Document Type : Research article
Department of Chemical Engineering, Science and Research Branch, Islamic Azad University, Tehran, Iran.
Department of Pilot Nano-biotechnology, Pasteur Institute of Iran, Tehran, Iran.
Department of Chemical Engineering, South Tehran Branch, Islamic Azad University, Tehran, Iran.

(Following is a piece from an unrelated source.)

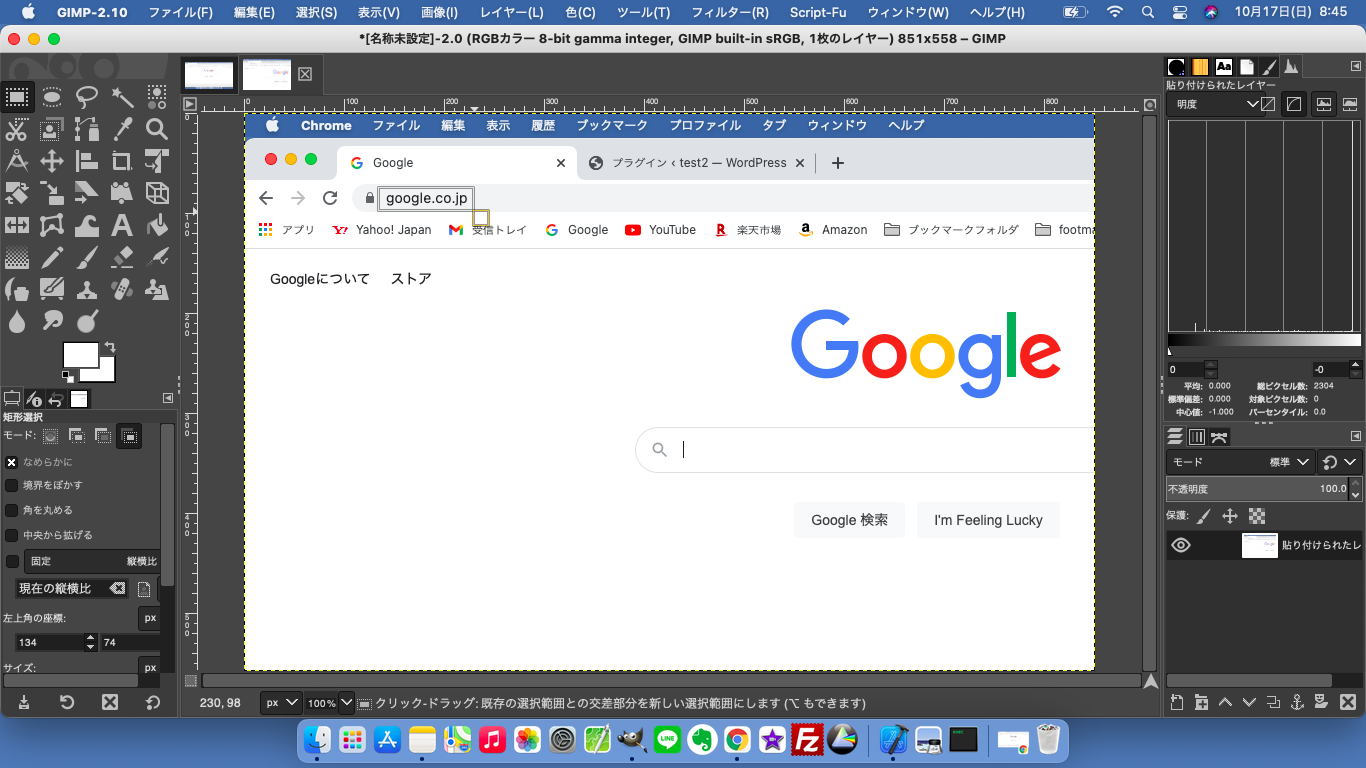Pick the Text tool in toolbox

click(122, 225)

The development of controlled-release drug delivery systems has a great potential to improve the efficacy of anticancer drugs. This study aimed to develop and optimize the production of hybrid lipid-polymer nanoparticles (HLPNPs) for the targeted delivery of melphalan anticancer drugs. Response surface methodology (RSM) and central composite design (CCD) were used to evaluate and optimize the effects of three independent variables including lipid, polymer, and polyvinyl alcohol (PVA) ratios on the nanoparticles (NPs) size and drug entrapment efficiency (EE%). Hybrid NPs were prepared using the nanoprecipitation method. The results demonstrated that spherical NPs were synthesized, and the rate of EE% went up by increasing the polymer as well as decreasing the PVA concentrations. The nanoformulation released melphalan in a sustained and controlled manner (17.39% in a period time of 48 h). Also, cytotoxicity evaluations showed that HLPNPs caused an increase in the efficacy of melphalan against human ovarian A2780CP and SKOV3 cancer cells. Overall, the results of this study demonstrated that HLPNPs can be considered as a promising carrier for the delivery of hydrophobic anticancer drugs such as melphalan and the evaluation in-vivo.